加密 2025 年 1 月 22 日之前建立的代理程式資源

重要

如果您在 2025 年 1 月 22 日之後建立代理程式，請遵循 代理程式資源加密

Amazon Bedrock 會將您的代理程式工作階段資訊加密。根據預設，Amazon Bedrock 會使用 AWS 受管金鑰加密此資料。或者，您可以使用客戶自管金鑰加密代理程式成品。

如需 的詳細資訊 AWS KMS keys，請參閱《 AWS Key Management Service 開發人員指南》中的客戶受管金鑰。

如果您使用自訂 KMS 金鑰與代理程式加密工作階段，您必須設定下列身分型政策和資源型政策，以允許 Amazon Bedrock 代表您加密和解密代理程式資源。

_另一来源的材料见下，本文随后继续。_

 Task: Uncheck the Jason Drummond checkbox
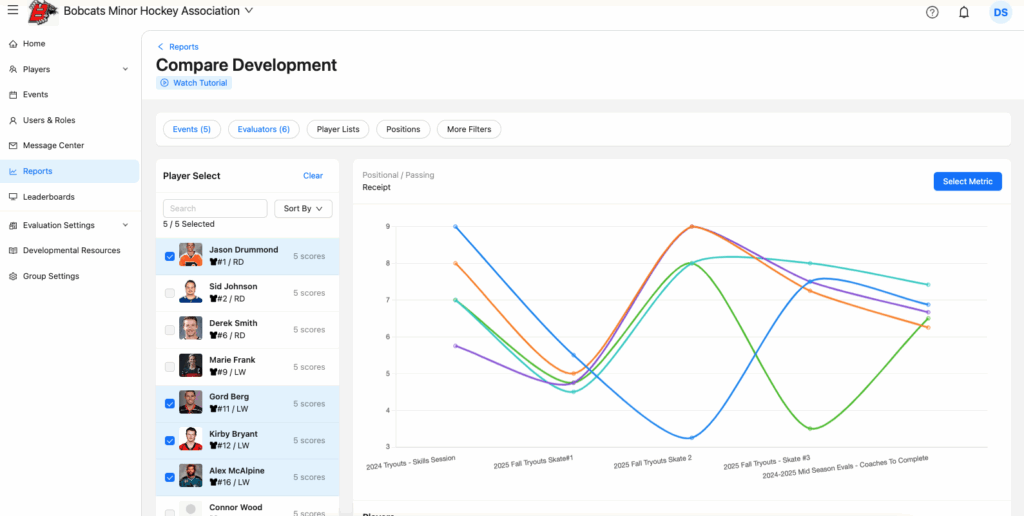(x=169, y=256)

1. 將下列身分型政策連接到 IAM 角色或具有撥打 InvokeAgent 通話許可權的使用者。此政策會驗證撥打 InvokeAgent 通話的使用者具有 KMS 許可權。以適當的值取代 ${region}、${account-id}、${agent-id} 和 ${key-id}。

   JSON

   {
       "Version": "2012-10-17",
       "Statement": [
           {
               "Sid": "EncryptDecryptAgents",
               "Effect": "Allow",
               "Action": [
                   "kms:GenerateDataKey",
                   "kms:Decrypt"
               ],
               "Resource": "arn:aws:kms:us-east-1:123456789012:key/key-id",
               "Condition": {
                   "StringEquals": {
                       "kms:EncryptionContext:aws:bedrock:arn": "arn:aws:bedrock:us-east-1:123456789012:agent/agent-id"
                   }
               }
           }
       ]
   }
   

2. 將下列的資源型政策連接至您的 KMS 金鑰。視需要變更許可權範圍。以適當的值取代 ${region}、${account-id}、${agent-id} 和 ${key-id}。

   JSON

   {
       "Version": "2012-10-17",
       "Statement": [
           {
               "Sid": "Allow account root to modify the KMS key, not used by Amazon Bedrock.",
               "Effect": "Allow",
               "Principal": {
                   "AWS": "arn:aws:iam::123456789012:root"
               },
               "Action": "kms:*",
               "Resource": "arn:aws:kms:us-east-1:123456789012:key/${key-id}"
           },
           {
               "Sid": "Allow Amazon Bedrock to encrypt and decrypt Agent resources on behalf of authorized users",
               "Effect": "Allow",
               "Principal": {
                   "Service": "bedrock.amazonaws.com"
               },
               "Action": [
                   "kms:GenerateDataKey",
                   "kms:Decrypt"
               ],
               "Resource": "arn:aws:kms:us-east-1:123456789012:key/${key-id}",
               "Condition": {
                   "StringEquals": {
                       "kms:EncryptionContext:aws:bedrock:arn": "arn:aws:bedrock:us-east-1:123456789012:agent/${agent-id}"
                   }
               }
           },
           {
               "Sid": "Allow the service role to use the key to encrypt and decrypt Agent resources",
               "Effect": "Allow",
               "Principal": {
                   "AWS": "arn:aws:iam::123456789012:role/Role"
               },
               "Action": [
                   "kms:GenerateDataKey*",
                   "kms:Decrypt"
               ],
               "Resource": "arn:aws:kms:us-east-1:123456789012:key/${key-id}"
           },
           {
               "Sid": "Allow the attachment of persistent resources",
               "Effect": "Allow",
               "Principal": {
                   "Service": "bedrock.amazonaws.com"
               },
               "Action": [
                   "kms:CreateGrant",
                   "kms:ListGrants",
                   "kms:RevokeGrant"
               ],
               "Resource": "*",
               "Condition": {
                   "Bool": {
                       "kms:GrantIsForAWSResource": "true"
                   }
               }
           }
       ]
   }